According to Cohan, grief “defined” Maggie. But now things are changing a bit.
“This is really the first year where Maggie realizes that being defined by sadness no longer serves her. It started in Season 2 with her son – she knew something had to change, which was very uncomfortable. There is something bigger: a bigger purpose.”
“We are these unlikely allies who realize how much they can rely on each other and how much they know each other. The irony of their relationship, with how they met, is interesting.”
Morgan agreed: “We’ve spent the last ten years expressing as much hate as we can. Now we’ve known each other longer than anyone else. To survive, they need each other, and that was a big revelation. Seeing Maggie laugh was so much fun – I haven’t seen it in ten years!”
“It was great to have scenes with real meaning and depth. We saw new sides of each other. She didn’t even stab me once!”
Hoffman opened up about the alternate reality episode.
“I hope I can look at this show from a fan’s perspective, and there was one thing they wanted to see: characters we may not have seen in a long time.”
He added: “You get to see who Maggie and Negan would have been if the apocalypse hadn’t happened. Despite the horrible trauma and all the things they’ve done, you can ask the question: are they better off having lived through a zombie apocalypse?”
Is the show relevant given what’s happening today, including in the US?
“Maggie is very afraid in the early episodes that bad things will happen when strangers come to her community. All she can think about is the bad side of what that could bring. With Negan’s help, she begins to understand that bringing people to life brings people into the community. We are aware that not everyone in the US has that idea,” said Hoffman.
“This season, as we look forward, we’re going to ask that question.”
They also explore ‘male loneliness’.
“They’re struggling to find connection. This is also a season about immigration. They’re not going from country to country, but this is a world where people are afraid of other people. We ask, ‘Do we have to?’ As the season goes on, people will have different opinions on that.
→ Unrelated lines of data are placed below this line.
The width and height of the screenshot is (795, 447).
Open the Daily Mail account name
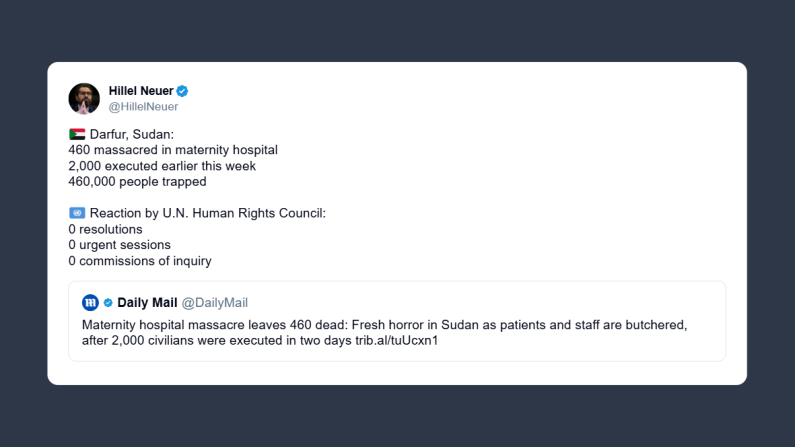coord(147,302)
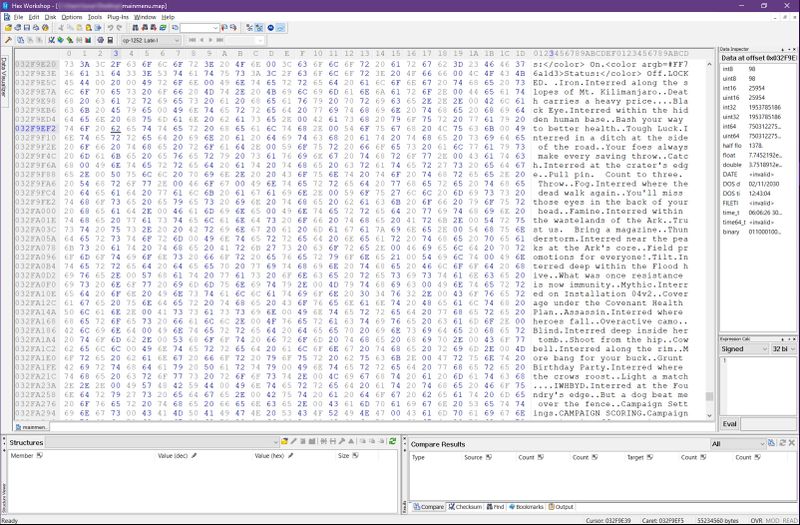
Task: Switch to the Checksum tab
Action: [x=468, y=507]
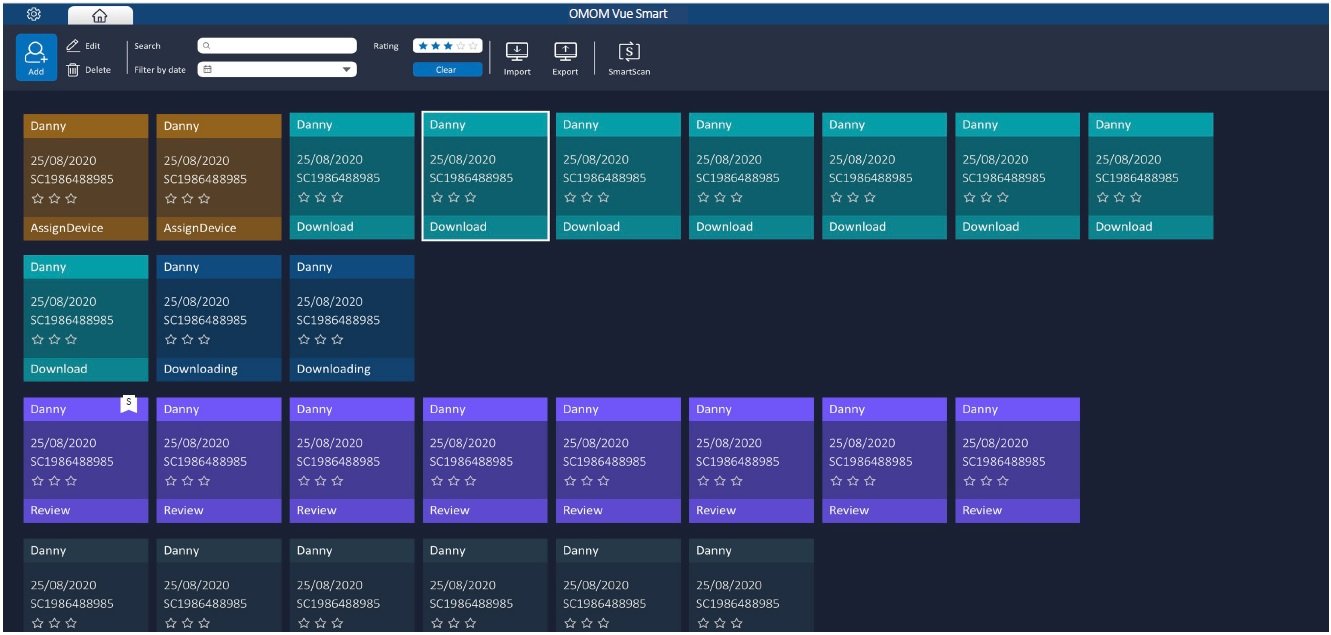Click AssignDevice on the first orange card
The height and width of the screenshot is (635, 1331).
[67, 228]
And that also applies to the public.”
Cohan noted: “Also [the idea of] choosing to have a child is the ultimate sign of hope. Hope in time you could give it up.”
Yet some things remain exactly the same: Negan’s iconic baseball bat is crucial to him, even if its batteries die.
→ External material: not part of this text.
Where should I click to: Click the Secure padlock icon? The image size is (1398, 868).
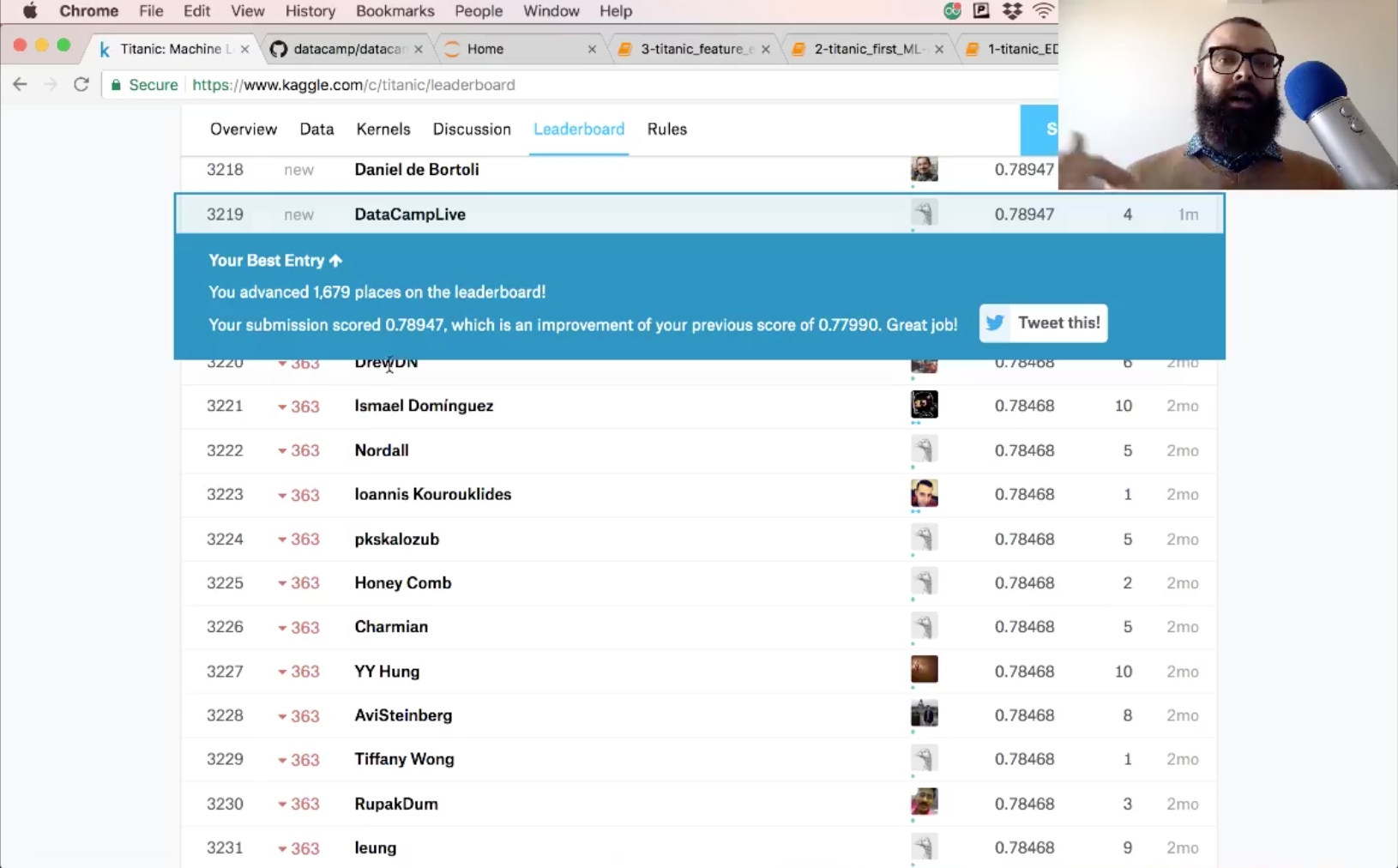click(x=117, y=85)
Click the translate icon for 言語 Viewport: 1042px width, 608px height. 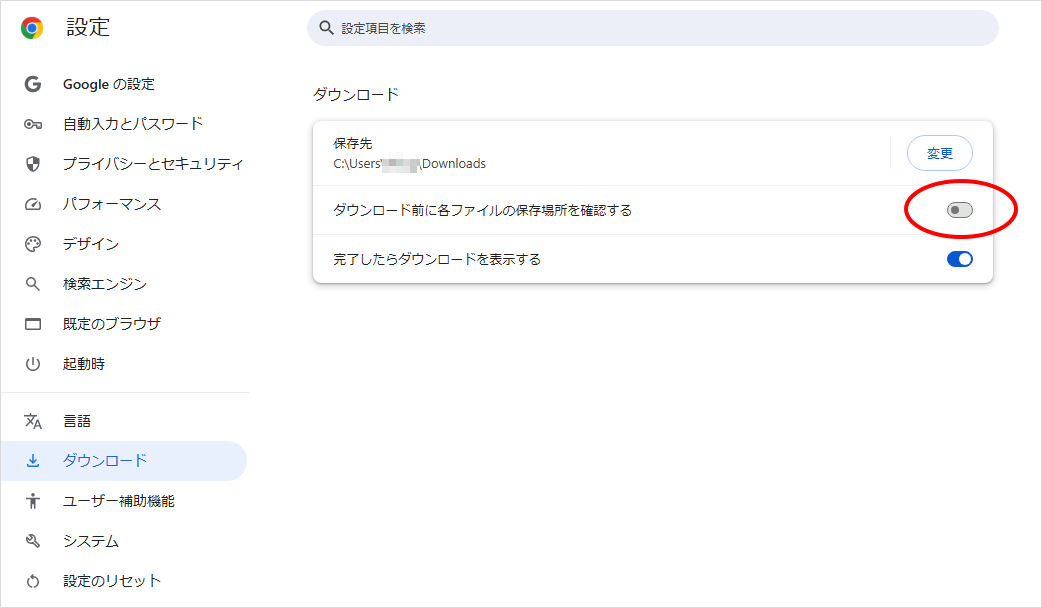coord(33,421)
“Lucille is Lucille. It’s the only prop I’ve ever had as an actor that I really love. It changes my attitude and the way I talk. I’m not really Negan, I know it’s a shock, but she defined this character for me.”
While some characters don’t make it in this universe — “We’ve lost a lot of people on this show and you never get good at losing them,” Morgan noted — they still want to push some boundaries and “do things you haven’t seen before,” Hoffman said.
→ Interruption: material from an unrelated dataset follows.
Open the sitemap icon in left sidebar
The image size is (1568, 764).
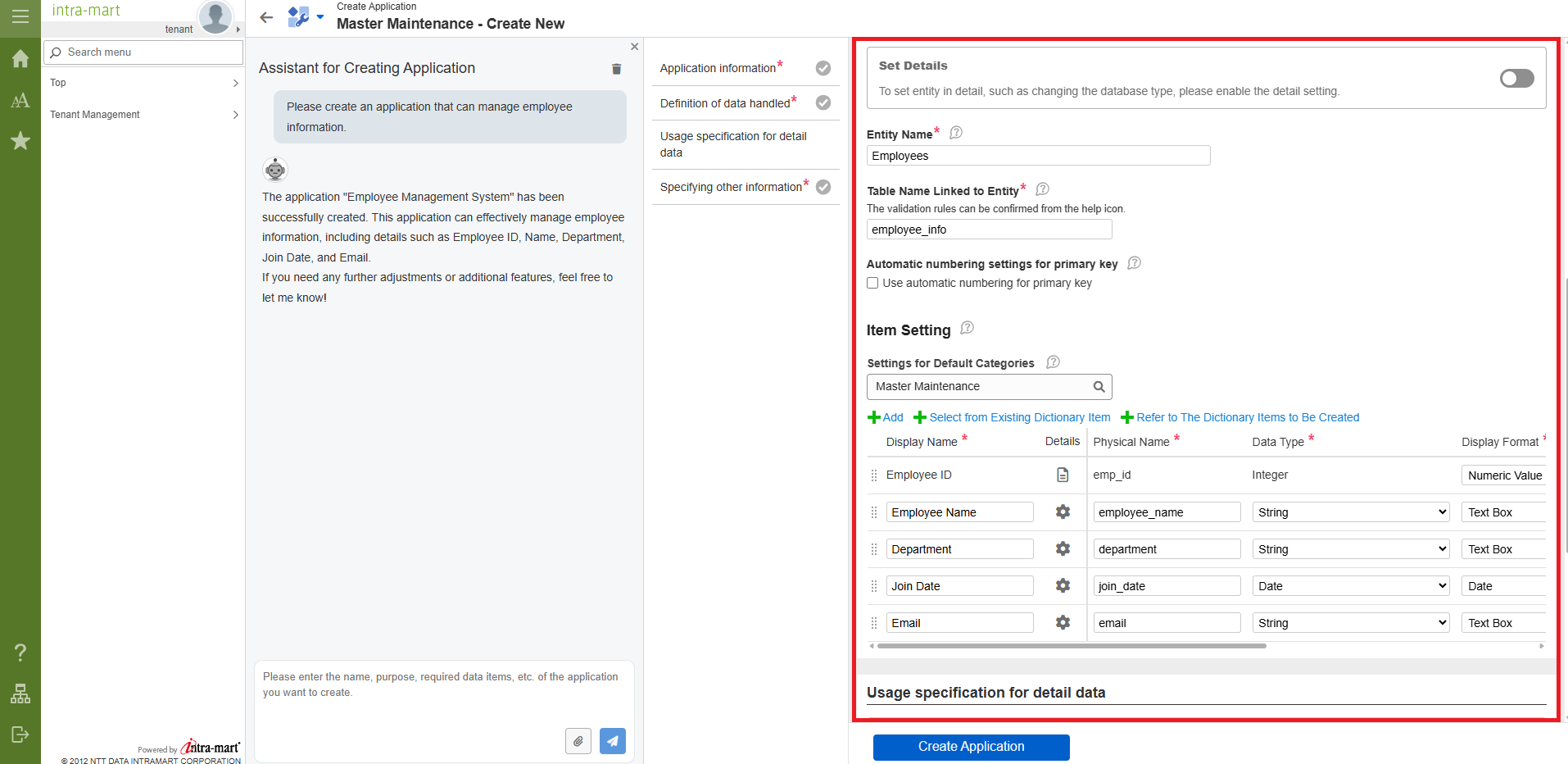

“This season we’re exploring the humanity of the Walkers. We have returning Walker characters with names and personalities to some extent. We also want people to think, ‘This is still ‘The Walking Dead,’ but it’s also brand new.'”
“The way I work, and not all showrunners work this way, is that it’s uncomfortable for me to think about big ideas and then force the production to execute them. I try to figure out what’s possible and write that down,” he said, discussing a scene in a Broadway theater.
“The budget is different than for ‘The Walking Dead’, but the hope is that we will not be affected by that. We will put the money where it counts.”
Hoffman recalled some famous moments from the show and its brutality, saying, “I don’t like ‘The Walking Dead’ for its brutality. There are shows that make you think and this one makes you feel. We don’t need to make our audience uncomfortable.”
“What an escape,” Morgan laughed, calling – to the audience’s delight – the unforgettable, dazzling scene.
“I remember Steven [Yeun] with all these prosthetics, singing and dancing in his makeup trailer, having the best time. Now it would be a TikTok video.”